The near-universal view on climate change can be summed up this way: “The build-up of heat-trapping emissions from fossil fuels and clearing forests is changing the climate, posing significant risks to our well-being. It stands to reason, then, that reducing those emissions would greatly reduce risks associated with climate change.” So say Andrew Hoffman, director of the Erb Institute at the University of Michigan, and Peter Frumhoff, director of science and policy at the Union of Concerned Scientists.

In their recent article Hoffman and Frumhoff describe the debate over climate change as a social challenge similar to the one that occurred around smoking. Conclusive evidence did not stop tobacco companies from spending huge sums of money to discredit the science and encourage people to smoke. It was only after public consciousness was raised that change began to take hold.
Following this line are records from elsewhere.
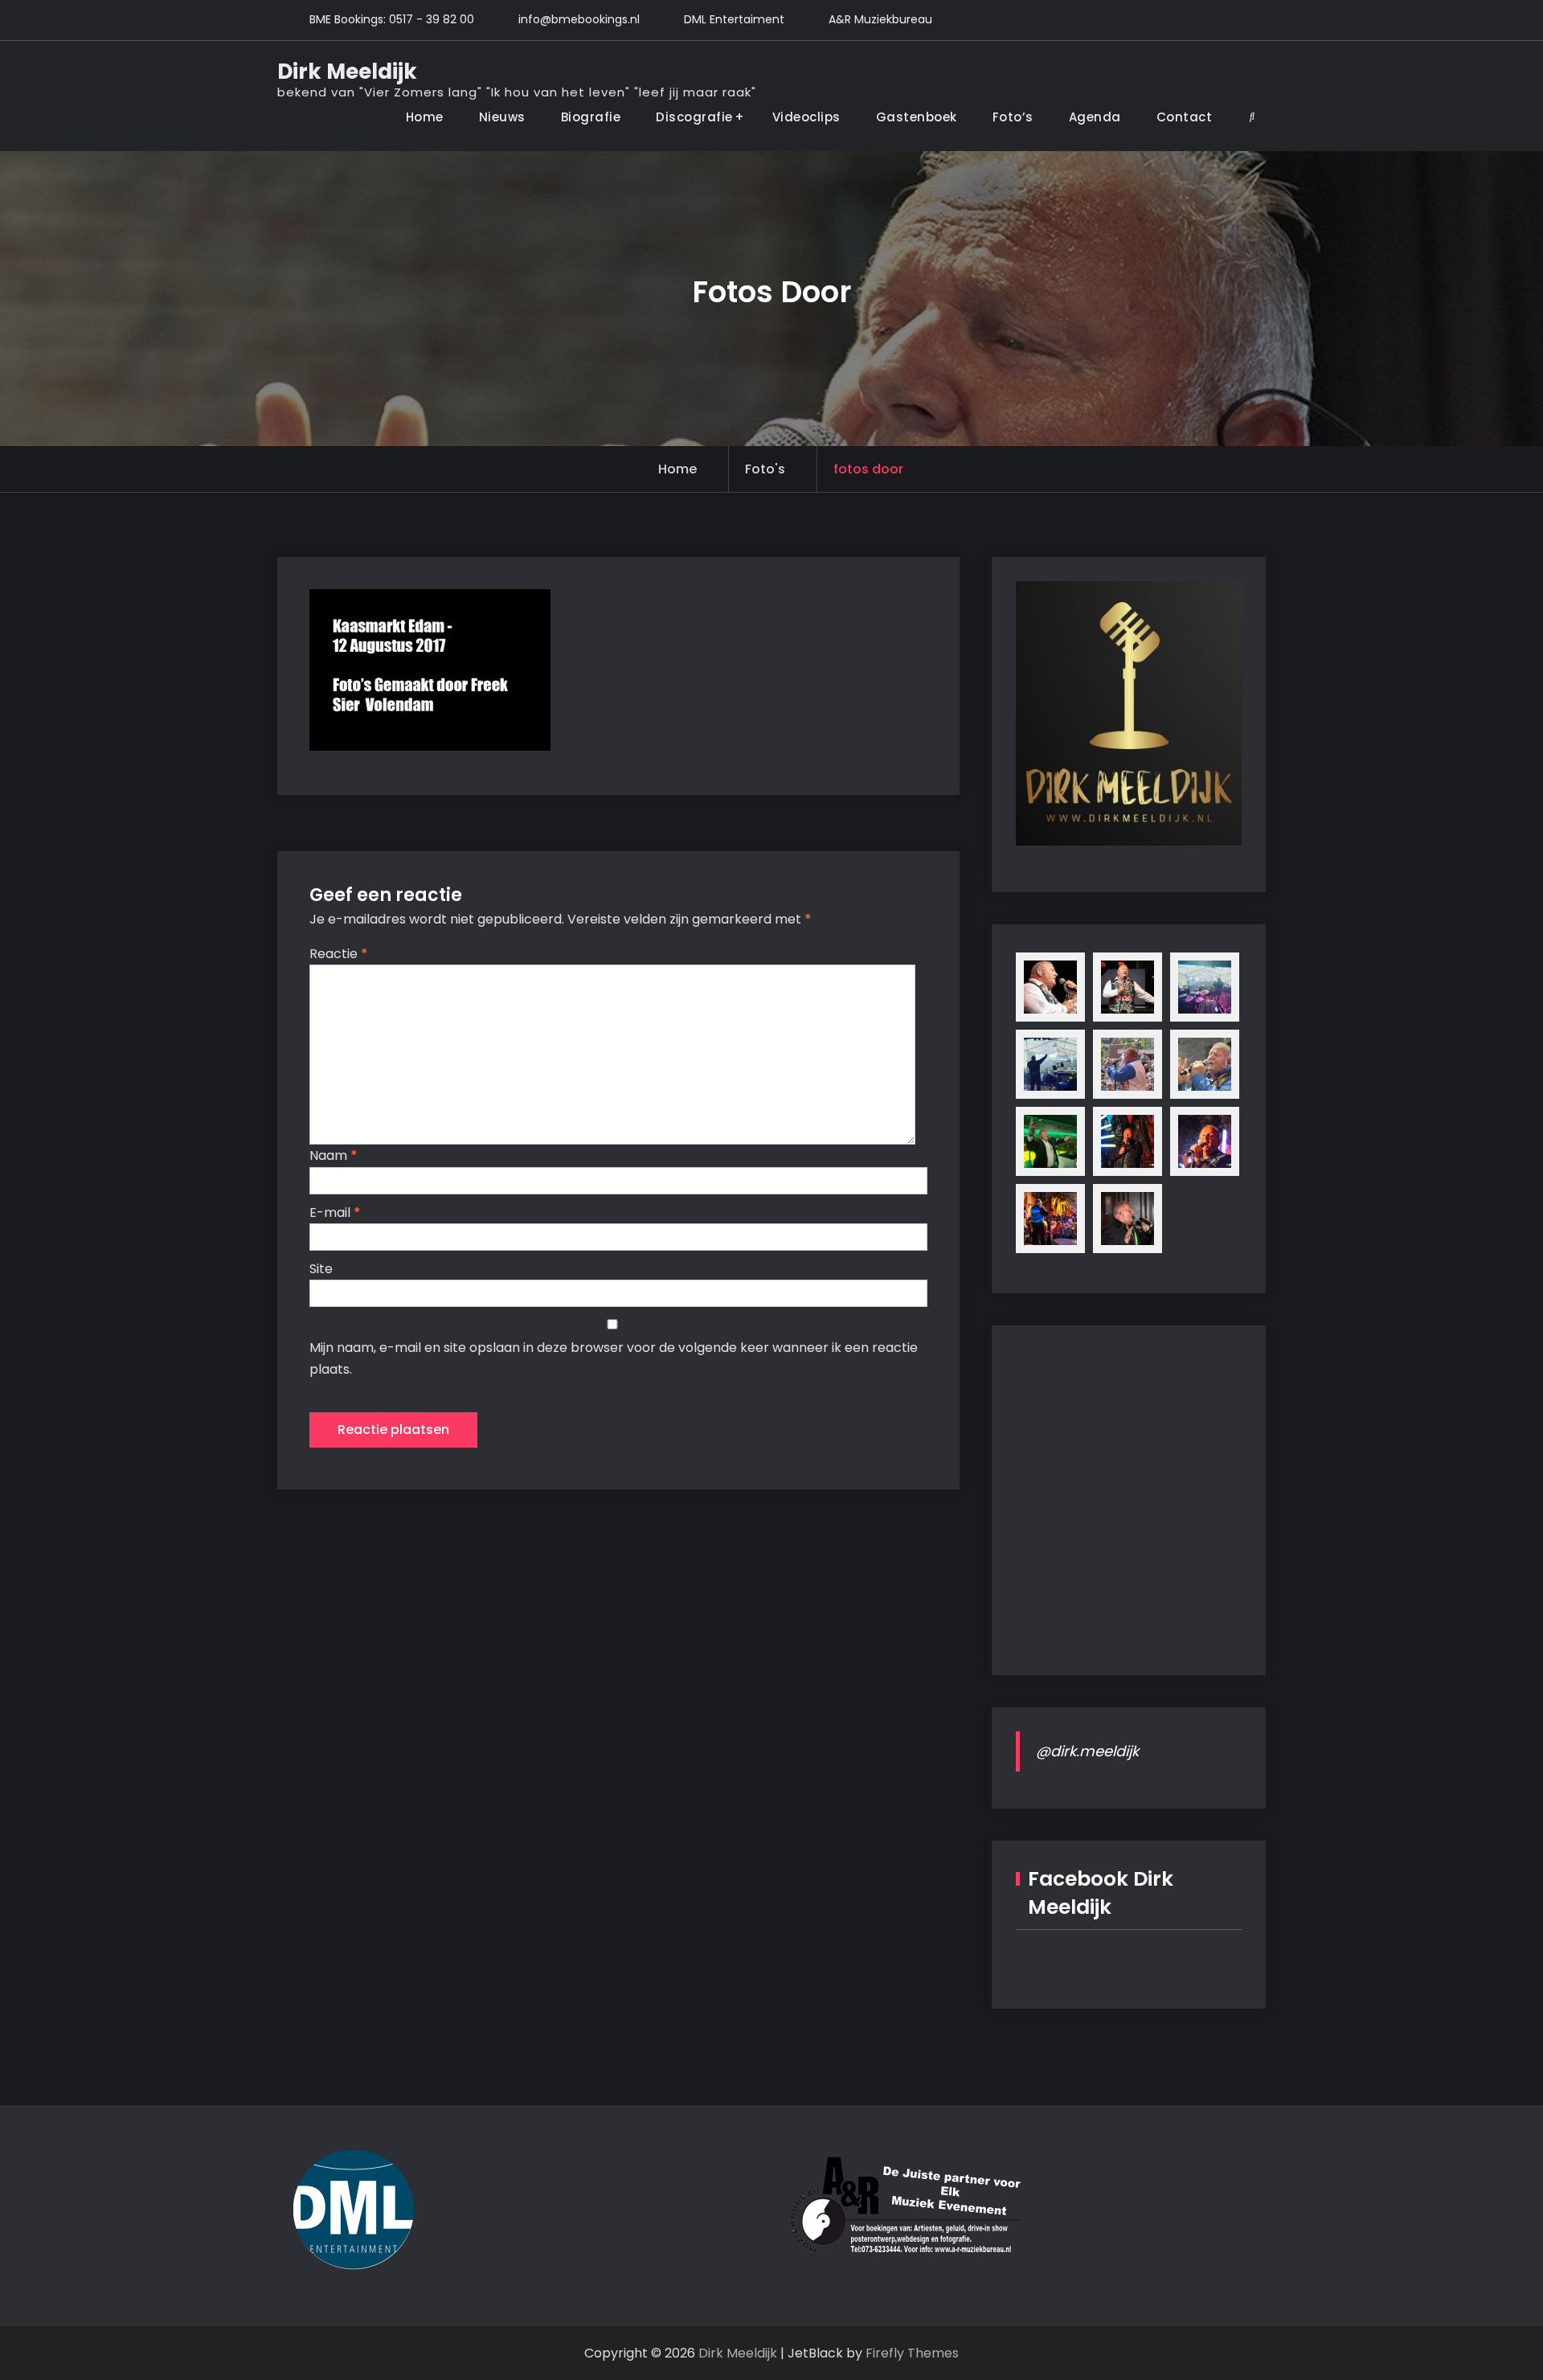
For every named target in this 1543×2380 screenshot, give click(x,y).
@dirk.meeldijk (1087, 1751)
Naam (333, 1155)
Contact (1184, 117)
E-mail (335, 1212)
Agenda (1095, 117)
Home (425, 117)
To raise public awareness, we need trusted leaders to bring about fact-based and respectful dialogue that is based on shared values. IPI is doing this through our sustainability committee, through content offered at our 2012 Conference & Expo, and through The Green Standard sustainability column in The Parking Professional. But as an industry, we need to ask ourselves if we’re like big tobacco, or are we taking action as leaders in an effort to respond to unequivocal science?